È demandato ad un decreto interministeriale il compito di definire le modalità di attribuzione delle suddette risorse.
Congedo paternità
Il comma 25 estende il congedo di paternità obbligatorio e facoltativo ai casi di morte perinatale.
Con il comma 363 viene, invece, elevata da 7 a 10 giorni la durata obbligatoria del congedo obbligatorio di paternità per il 2021.
Il comma 364 dispone, inoltre, che il padre possa astenersi per un
ulteriore giorno in accordo con la madre e in sua sostituzione in
relazione al periodo di astensione obbligatoria spettante a
quest’ultima.
Esonero contributivo giovani coltivatori diretti e imprenditori agricoli
Con il comma 33 viene prorogato alle nuove iscrizioni nella
previdenza agricola effettuate tra il 1° gennaio 2021 e il 31 dicembre
2021 l’esonero contributivo previsto dall’articolo 1, comma 503, della
legge di Bilancio 2020 (legge n. 160/2019) a favore dei coltivatori
diretti e degli imprenditori agricoli professionali (IAP) con età inferiore a 40 anni. Il beneficio, in particolare, consiste nell’esonero nella misura del 100%, per un periodo massimo di 24 mesi di attività, dal versamento della contribuzione della quota per l’invalidità, la vecchiaia ed i superstiti (IVS)

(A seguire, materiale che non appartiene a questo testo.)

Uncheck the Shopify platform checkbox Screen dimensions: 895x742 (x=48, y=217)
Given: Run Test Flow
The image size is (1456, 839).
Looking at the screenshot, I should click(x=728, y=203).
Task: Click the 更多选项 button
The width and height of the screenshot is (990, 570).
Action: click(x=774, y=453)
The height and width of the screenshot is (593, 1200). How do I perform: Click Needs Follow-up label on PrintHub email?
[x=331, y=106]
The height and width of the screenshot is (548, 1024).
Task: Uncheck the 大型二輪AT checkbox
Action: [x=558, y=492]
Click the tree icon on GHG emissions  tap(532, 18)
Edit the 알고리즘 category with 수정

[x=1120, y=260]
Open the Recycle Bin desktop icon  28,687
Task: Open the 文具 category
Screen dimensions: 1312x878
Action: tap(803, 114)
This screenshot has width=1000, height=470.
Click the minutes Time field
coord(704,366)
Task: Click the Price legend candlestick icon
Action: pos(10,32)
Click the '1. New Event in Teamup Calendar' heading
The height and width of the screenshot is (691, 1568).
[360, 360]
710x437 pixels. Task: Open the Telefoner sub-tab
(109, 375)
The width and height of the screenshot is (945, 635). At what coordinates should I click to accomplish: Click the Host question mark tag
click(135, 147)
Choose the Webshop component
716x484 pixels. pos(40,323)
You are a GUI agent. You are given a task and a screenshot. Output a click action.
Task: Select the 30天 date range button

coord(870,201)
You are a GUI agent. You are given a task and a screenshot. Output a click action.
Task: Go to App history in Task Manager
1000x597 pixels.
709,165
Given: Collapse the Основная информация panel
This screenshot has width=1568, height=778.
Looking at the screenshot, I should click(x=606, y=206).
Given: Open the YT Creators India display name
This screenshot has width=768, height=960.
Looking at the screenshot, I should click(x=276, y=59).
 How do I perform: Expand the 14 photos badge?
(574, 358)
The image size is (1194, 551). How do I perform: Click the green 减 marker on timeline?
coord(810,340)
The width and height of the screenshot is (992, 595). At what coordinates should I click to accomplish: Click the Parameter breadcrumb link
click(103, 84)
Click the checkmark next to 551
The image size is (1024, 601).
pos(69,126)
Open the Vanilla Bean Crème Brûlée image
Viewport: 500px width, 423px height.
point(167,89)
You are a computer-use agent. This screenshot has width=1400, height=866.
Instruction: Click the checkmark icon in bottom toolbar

e del contributo addizionale di cui all’articolo 17, comma 1, della
legge n. 160/1975, cui è tenuto l’imprenditore agricolo professionale e
il coltivatore diretto per l’intero nucleo. Sono esclusi, pertanto, dall’agevolazione il contributo di maternità,
dovuto, ai sensi degli articoli 66 e seguenti del D.Lgs. n. 151/2001,
per ciascuna unità attiva iscritta alla gestione agricoli autonomi, e il
contributo INAIL, dovuto dai soli coltivatori diretti.
Sgravi contributivi nel settore dilettantistico
I commi 34 e 35 prevedono l’istituzione, nello stato di previsione
del Ministero dell’economia e delle finanze, di un fondo, avente una
dotazione di 50 milioni di euro per ciascuno degli anni 2021 e 2022, ai
fini del riconoscimento di un esonero, anche parziale, dei contribuiti
previdenziali a carico delle federazioni sportive nazionali, discipline sportive associate, enti di promozione sportiva, associazioni e società sportive dilettantistiche, con esclusione dei premi e dei contributi dovuti all’INAIL,
relativamente ai rapporti di lavoro sportivo instaurati con atleti,
allenatori, istruttori, direttori tecnici, direttori sportivi,
preparatori atletici e direttori di gara. Lo sgravio è cumulabile con gli esoneri o le riduzioni delle aliquote previdenziali previsti da altre norme.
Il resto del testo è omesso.